*Task description*
Produce a word-for-word copy of the lines from the one that contains "Instruction: Click the" to the final line of the data below, with all pictures dropped.

*Provided information*
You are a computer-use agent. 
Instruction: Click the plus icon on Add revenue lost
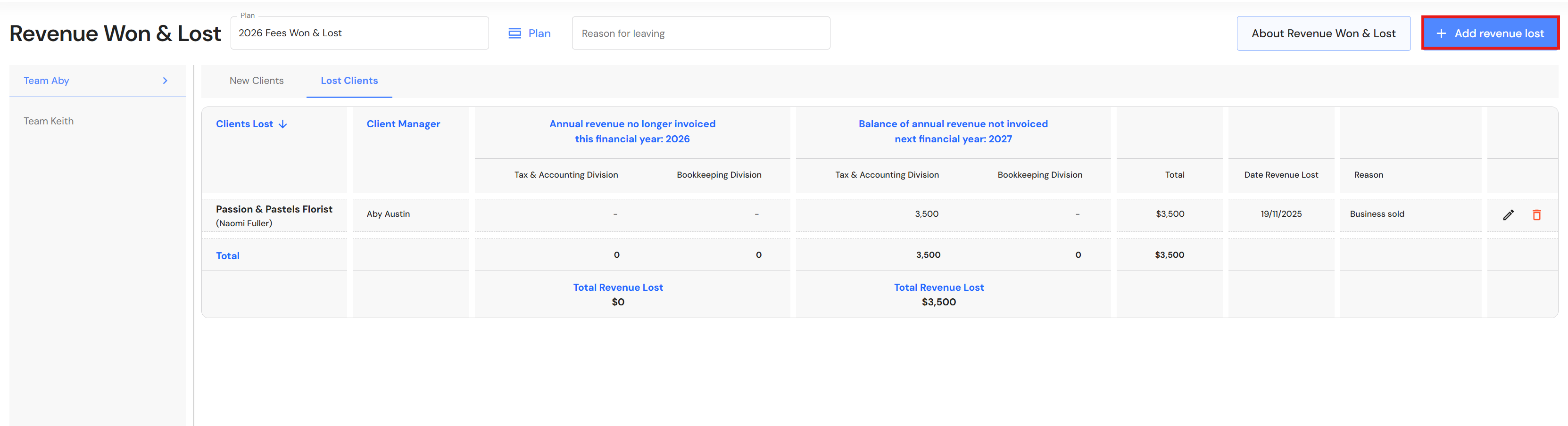pos(1441,33)
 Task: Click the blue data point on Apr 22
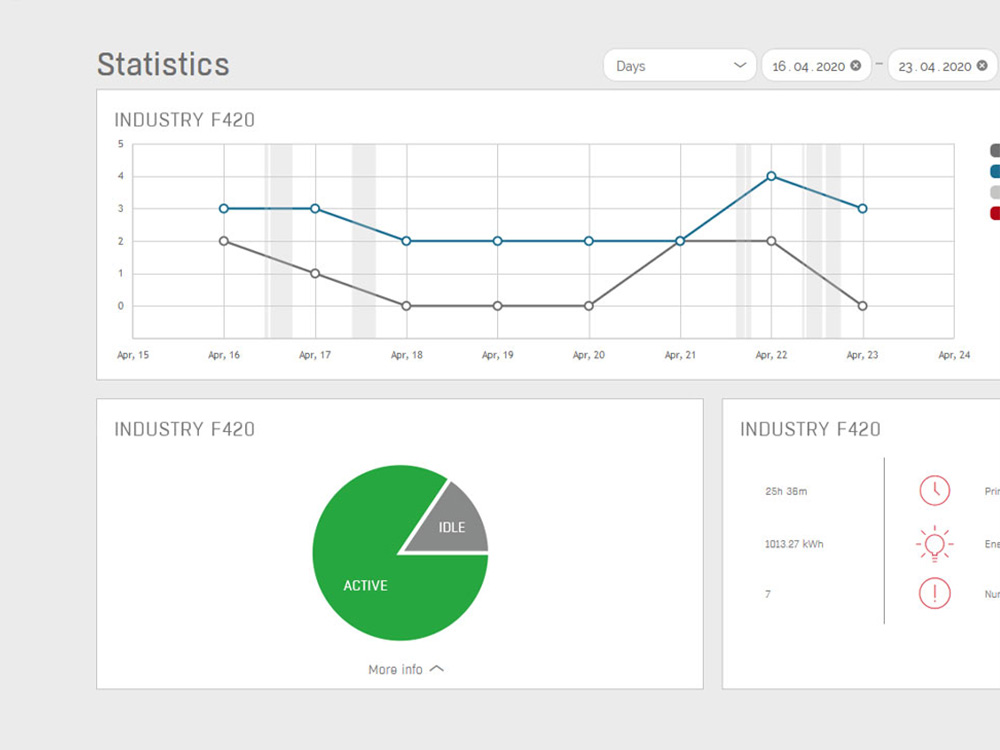[771, 176]
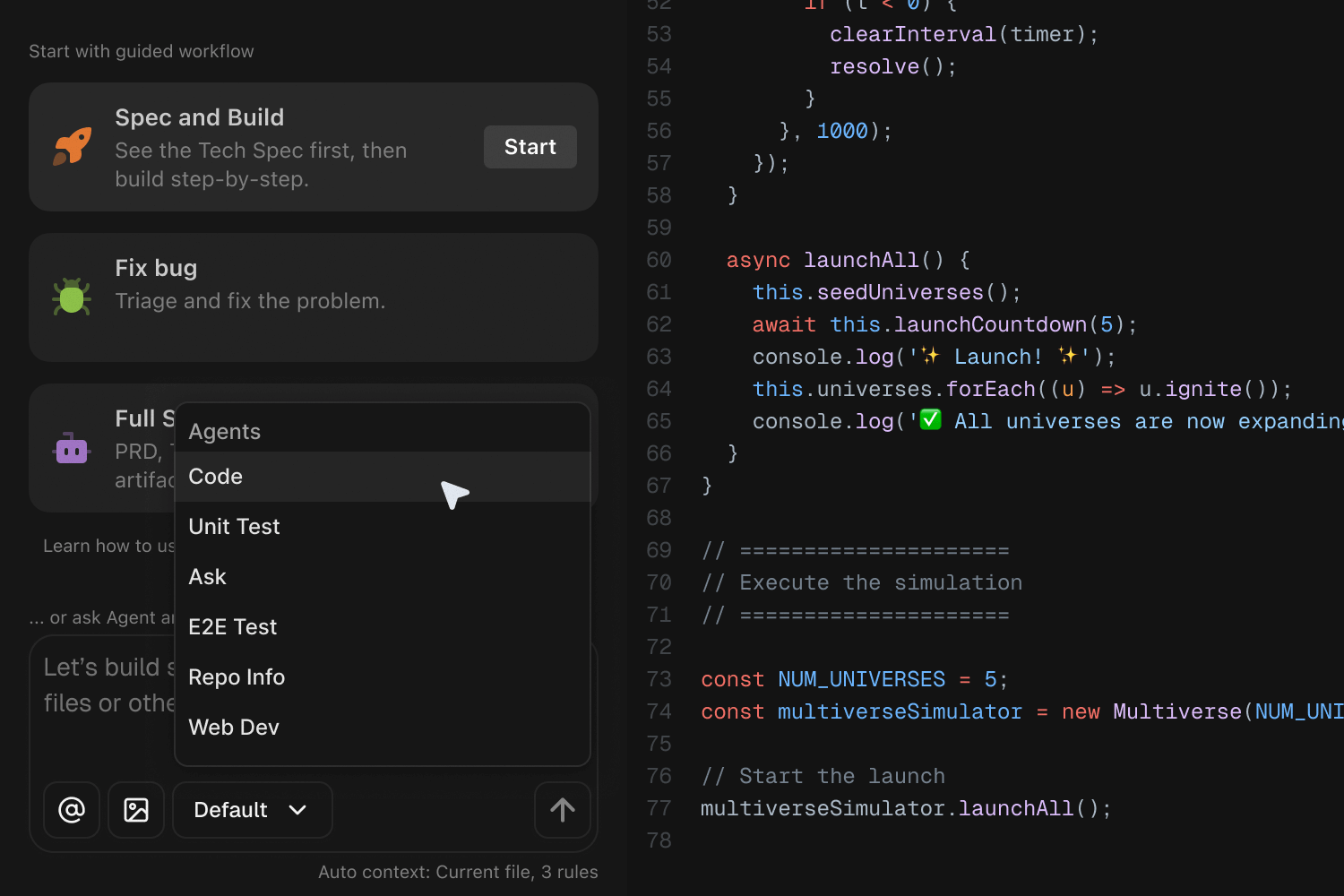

*Written answer*
Instruction: Click the plus icon on Add revenue lost
pos(1441,33)
 Task: Click the blue data point on Apr 22
[771, 176]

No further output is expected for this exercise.